By flaring their broad pectoral fins like the control surfaces on an airplane, candy darters can hug the bottoms of even the swiftest streams. The species is native to the Gauley, Greenbrier and New River watersheds in West Virginia and Virginia.

The candy darter, a colorful 3-inch fish known to exist in only five relatively healthy populations scattered through West Virginia’s Gauley, Greenbrier and lower New rivers, has been listed as an endangered species by the U.S. Fish and Wildlife Service.

The tiny fish, a member of the perch family, gets its name from a series of nine to 10 bright red, candy-cane-like, vertical bars across its vivid teal body. It was first collected and identified as a unique species in 1931 from Stoney Creek in Pocahontas County.

Once found in 35 populations in the New, Gauley, Greenbrier and Bluestone rivers and their tributaries and considered fairly common, their former range has been reduced by more than 75 percent, due mainly to cross-breeding with the variegate darter. The variegate darter, believed introduced to the area in the 1980s by anglers using it as a bait minnow, has since spread through much of the candy darter’s range, according to the Fish and Wildlife Service.

Pollution and sedimentation have also contributed to the candy darter’s demise.

Critical candy darter habitat to be protected through the Endangered Species Act has been identified at five sites in the middle and upper New River, the upper and lower Gauley River, and the Greenbrier River watersheds. The sites are found in Greenbrier, Nicholas, Pocahontas and Webster counties in West Virginia, and in Bland, Giles and Wythe counties in Virginia.

Endangered species status also authorizes human intervention to help the fish recover, such as hatchery propagation and the stocking of young fish.

Candy darters’ role in nature includes eating caddisfly and mayfly larvae and then being eaten in turn by larger fish. The small fish also serve as hosts for freshwater mussel reproduction.

In October of last year, the Fish and Wildlife Service announced it planned to recommend threatened, rather than endangered, status for the candy darter. But research since that time turned up data indicating the fish’s survival prospects in part of its Gauley River range had deteriorated markedly, prompting the decision to seek protection as an endangered species.

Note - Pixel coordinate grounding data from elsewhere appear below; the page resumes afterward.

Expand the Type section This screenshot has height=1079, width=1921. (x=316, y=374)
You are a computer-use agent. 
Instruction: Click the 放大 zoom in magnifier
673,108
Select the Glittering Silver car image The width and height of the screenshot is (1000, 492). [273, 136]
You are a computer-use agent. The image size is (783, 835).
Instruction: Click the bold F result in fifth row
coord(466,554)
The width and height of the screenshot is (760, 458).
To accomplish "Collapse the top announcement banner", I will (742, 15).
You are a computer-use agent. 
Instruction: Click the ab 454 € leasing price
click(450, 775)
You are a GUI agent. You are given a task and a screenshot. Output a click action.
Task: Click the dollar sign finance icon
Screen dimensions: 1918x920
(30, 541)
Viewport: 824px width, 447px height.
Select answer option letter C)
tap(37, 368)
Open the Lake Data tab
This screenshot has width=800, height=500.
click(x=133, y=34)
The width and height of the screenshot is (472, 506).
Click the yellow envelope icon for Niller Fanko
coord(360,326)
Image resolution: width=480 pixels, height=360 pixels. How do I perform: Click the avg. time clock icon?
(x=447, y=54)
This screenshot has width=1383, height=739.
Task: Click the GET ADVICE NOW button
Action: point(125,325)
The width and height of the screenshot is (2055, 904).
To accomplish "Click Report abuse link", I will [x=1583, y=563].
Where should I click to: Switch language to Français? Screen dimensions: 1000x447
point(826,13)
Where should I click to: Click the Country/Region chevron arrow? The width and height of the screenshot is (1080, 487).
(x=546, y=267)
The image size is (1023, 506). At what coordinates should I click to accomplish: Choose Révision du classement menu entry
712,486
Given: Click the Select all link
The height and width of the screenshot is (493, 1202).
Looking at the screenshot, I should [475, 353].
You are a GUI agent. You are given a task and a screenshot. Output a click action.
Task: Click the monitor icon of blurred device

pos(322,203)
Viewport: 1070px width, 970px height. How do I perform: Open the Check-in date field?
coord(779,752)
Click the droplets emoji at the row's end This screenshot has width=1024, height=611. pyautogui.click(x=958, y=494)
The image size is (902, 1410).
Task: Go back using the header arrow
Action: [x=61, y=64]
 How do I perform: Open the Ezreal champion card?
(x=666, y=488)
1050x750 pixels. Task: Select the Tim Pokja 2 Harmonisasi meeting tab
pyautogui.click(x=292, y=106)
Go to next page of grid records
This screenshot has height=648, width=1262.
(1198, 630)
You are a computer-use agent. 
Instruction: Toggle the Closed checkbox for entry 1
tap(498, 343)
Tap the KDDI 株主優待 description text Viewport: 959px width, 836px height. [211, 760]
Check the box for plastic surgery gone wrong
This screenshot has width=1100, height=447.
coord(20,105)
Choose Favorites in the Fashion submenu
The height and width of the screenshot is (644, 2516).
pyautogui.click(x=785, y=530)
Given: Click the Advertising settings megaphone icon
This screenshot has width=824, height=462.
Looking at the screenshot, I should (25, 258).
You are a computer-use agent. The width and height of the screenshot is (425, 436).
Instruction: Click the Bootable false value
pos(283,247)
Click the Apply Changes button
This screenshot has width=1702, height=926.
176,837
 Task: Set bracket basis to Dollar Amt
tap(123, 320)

The West Virginia Highlands Conservancy, the Center for Biological Diversity, the Clinch Coalition and other conservation groups petitioned for federal protection of the candy darter in 2010. In 2015, the Center for Biological Diversity sued the Fish and Wildlife Service to get a court-binding date for a decision on whether the fish would be protected.

The candy darter is the 15th West Virginia animal to be protected as an endangered species, joining 10 freshwater mussel species, the Guyandote crayfish, Virginia big-eared bat, Indiana bat, and the diamond darter.